Pesquisa médica tem indicado que pacientes com arteriosclerose de carótida que foram tratados com tocotrienóis de óleo de dendê (240 mg) por 18 a 36 meses apresentaram uma redução das placas de colesterol em comparação aos placebos (indivíduos controles não tratados). Estes tocotrienóis foram os primeiros compostos naturais a serem empregados para a reversão da arteriosclerose. Outros estudos demonstraram que a mesma família de compostos é mais eficiente que o a-tocoferol isolado na proteção do coração contra o estresse oxidativo induzido pela reperfusão isquêmica. As pesquisas de confirmação da reversão da arteriosclerose por parte dos tocotrienóis de óleo de dendê foram confirmadas pela Kenneth Jordan Heart Foundation (New Jersey, USA).
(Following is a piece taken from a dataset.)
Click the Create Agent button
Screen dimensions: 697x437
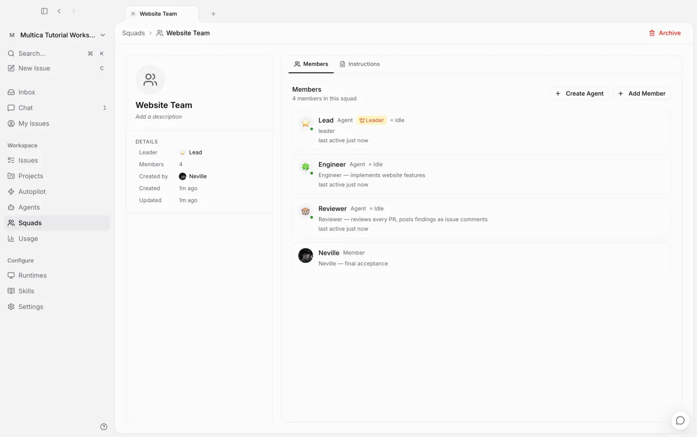coord(579,94)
Dos cinqüenta pacientes, passados 6 meses, em 92% deles o fluxo da artéria carótida foi parcial ou completamente restabelecido.

No que toca aos tumores e câncer, a- e g-tocotrienóis são efetivos em alongar a vida de camundongos infectados com tumores cancerígenos. O g-tocotrienol é 3 vezes mais potente em matar células cultivadas com câncer mamário humano do que a droga sintética Tamoxifen. O d-tocotrienol foi encontrado como mais efetivo do que os demais análogos para induzir a apoptose (morte celular) em células cancerosas de seio respondendo ou não aos estrogênios. Esta linha de investigação tem sido abordada na University of Reading (UK), University of Louisiana, University of West Ontário e no Palm Oil Institute of Malaysia (Porim). Adicionalmente, a University of Wisconsin tem traçado o efeito inibitório dos tocotrienóis na hetatocarcinogênese.

Quanto ao poder antioxidante do complexo, o a-tocotrienol revelou-se 50 vezes mais potente do que o a-tocoferol na prevenção da peroxidação de lipídios (dados da Universidade da Califórnia, em Bekerley), um processo que pode gerar os destrutivos radicais livres. O d-tocotrienol (menos metilado; maior facilidade da hidroxila em doar elétrons no combate de radicais livres) é ainda mais potente para o mesmo fim, razão de sua recomendação para os que praticam exercícios físicos muito vigorosos. Aplicados à epiderme, os tocotrienóis penetram rapidamente, combatem eficientemente os radicais livres gerados pela insolação e aumentam a eficiência dos filtros solares contra a radiação ultravioleta.

Um efeito totalmente diferenciado foi encontrado para o g-tocotrienol: ratos espontaneamente hipertensivos (REH) apresentaram bloqueio da elevação da pressão quando sua dieta recebeu uma suplementação, durante 3 meses, de g-tocotrienol de óleo de dendê (revista Clin. Exp. Hypertens.,1999).

Segundo a empresa Carotech as pesquisas indicando efeitos benéficos do complexo vitamina E estão publicados na forma de 128 trabalhos científicos em várias revistas da especialidade. Os tocotrienóis, dada sua cauda fitila triplamente insaturada, permeiam mais facilmente a bicamada lipídica do que os tocoferóis saturados. Isto pode explicar sua maior bioatividade por conta da mais eficiente biodisponibilização no organismo.

Há duas razões para se privilegiar a pesquisa (bem como o consumo culinário) do óleo de dendê ou de palma: neste a relação entre tocotrienóis : tocoferóis é 3,5 : 1,0 (no arroz é de 1 : 1) e outros fitonutrientes bioativos ali presentes são os fitosteróis (que competem e atrapalham a absorção de colesterol da dieta), esqualeno, outro potente antioxidante (também presente no óleo de oliva) e caroteno. Não há todavia uma dose recomendável ou necessidade dietética estabelecida para tocotrienóis mas a maioria das investigações (com resultados positivos) emprega em torno de 1 mg / dia por paciente. É provável que uma dieta que propicie entre 25 e 50 mg do complexo vitamina E resulte nos melhores desdobramentos possíveis. O dr. Asaf Qureshi (University of Wisconsin), especializado nos tocotrienóis de cevada opina que 34 a 42.5 mg / dia é uma dose que garante todos benefícios esperados. De uma tonelada de óleo de dendê cru pode-se extrair (por destilação molecular; um processo industrial muito caro) cerca de 0,5 Kg de tocotrienóis. Este conteúdo recomendaria um consumo diário de uma xícara de óleo de dendê, o que traria complicações por obesidade. Daí a oportunidade que empresas farmacêuticas ou biotecnológicas exploram preparando os concentrados do complexo vitamina E.